Furthermore, Cheng and coworkers reported the use of an imidazolium IL (1-butyl-3-methylimidazolium tetrafluoroborate) in the process of WO3 nanoparticle formation [10]. The nanoparticles were characterized using IR, XPS and XRD analyses. The produced nanoparticles were tested in a NO2 electrochemical sensor, showing enhanced properties with respect to the corresponding WO3 nanoparticles sensor in which no IL was used. The authors suggested that the better performances could be due to residue IL on the surface of the particles, with increased oxygen adsorption. The lower detection limit was 0.1 ppm, with a very high selectivity towards NO2 (in the presence of ethanol, nitrobenzene, acetone, ammonia, carbon dioxide, etc) at the noteworthy low temperature of 50 °C. The reaction is the adsorption and reduction of NO2 (outlined in Figure 1), which, in the presence of oxygen, yields NO3, followed by the formation of a superoxide anion. This process traps electrons from WO3 particles, leading to an increase of sensor resistance.

Figure 1 Proposed NO2 detection mechanism. Reproduced with permission [10]. Copyright 2019, Elsevier.

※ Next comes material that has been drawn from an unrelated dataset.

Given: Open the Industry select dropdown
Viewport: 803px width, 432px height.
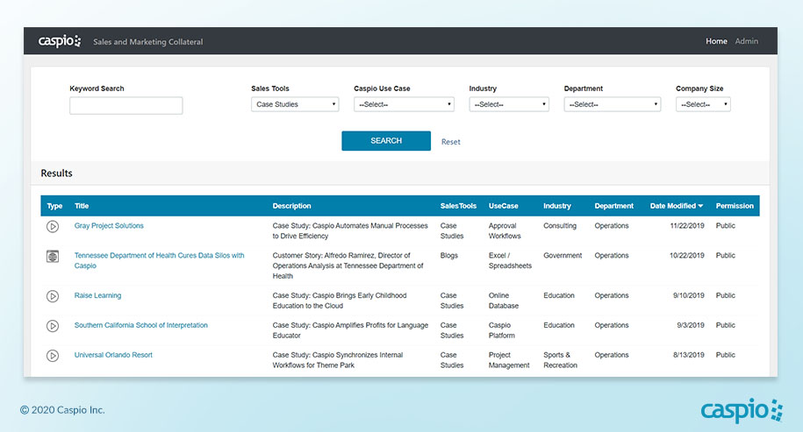Looking at the screenshot, I should 509,104.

As previously stated, outdoor gas detection suffers from high humidity levels, which in most cases lower the sensor performances. ILs can overcome (in part) this problem, as reported by Bendahan and coworkers, regarding a WO3 sensor for aromatic volatile compounds (benzene, toluene, ethylbenzene and xylenes) . A cheap and reliable removable filter, based on common imidazolium ILs, was englobed into the sensor, with no loss in sensitivity and selectivity, for the efficient removal of most of the humidity, with significant improvement of the sensor performances, as reported in Figure 2.

Figure 2. Effect of an ionic liquid (IL)-composed filter on aromatic volatile compound detection. Sensor response under 500 ppb compounds. (a): dry air; (b): wet (50%) air. Left, without filter, right with filter. Reproduced with permission [11]. Copyright 2018, ISFA.

Mahmoud and coworkers reported the use of WO3 nanoparticles, obtained using a sol-gel method and glycerol IL, as components of a flexible poly-vinyl alcohol (PVA) membrane inserted between the two electrodes of a portable H2S electrochemical sensor [12]. Along with excellent reproducibility of the results and long-term stability, the best operation temperature was quite low (80 °C), with a reasonable response time (19.1 ± 3.4 s). This result is quite significative, as the majority of metal oxide-based sensors operate at higher temperatures (200 °C or higher). The detection limit of this sensor was 10 ppm of H2S, also in the presence of noteworthy amounts of interferents (H2, C2H4), as reported in Figure 3.


Figure 3. Selectivity of a WO3 nanoparticles-glycerol IL-based H2S sensor when exposed to H2S, H2 and C2H4 at 80 °C. Reproduced with permission [12]. Copyright 2017, Elsevier.

This electrochemical sensor is based on electrochemical reduction of H2S in the presence of adsorbed oxygen, generating SO2. The same authors reported an improvement of the H2S sensor using chitosan instead of poly-vinyl alcohol (PVA) in the flexible membrane (containing WO3 nanoparticles and IL), obtaining an electrochemical sensor less humidity dependent and working at the very low temperature of 40 °C [13]. In this case, the cooperation of WO3 nanoparticles, adsorbed oxygen, IL and chitosan seems to allow better results, as depicted in Figure 4.

Figure 4. Participation of all sensor components in H2S detection at 40 °C. Reproduced with permission [13]. Copyright 2020, Elsevier.

The possibility of using a common imidazolium IL (EMIm-BF4) in a conductimetric CO2 gas sensor was recently reported by Daves and Ersoez [14]. In particular, the authors exploited the properties of organic IL, while combining them with the mechanical stability of inorganic compounds. The electrochemical sensor was formed using an ionogel (obtained by the combination of the IL and an inorganic porous host) deposited over WO3. The very good performances of this kind of sensor are due to the permeability to CO2 of the ionogel layer (also compared to pure IL, due to the high enhancement of the surface for the presence of the porous inorganic host).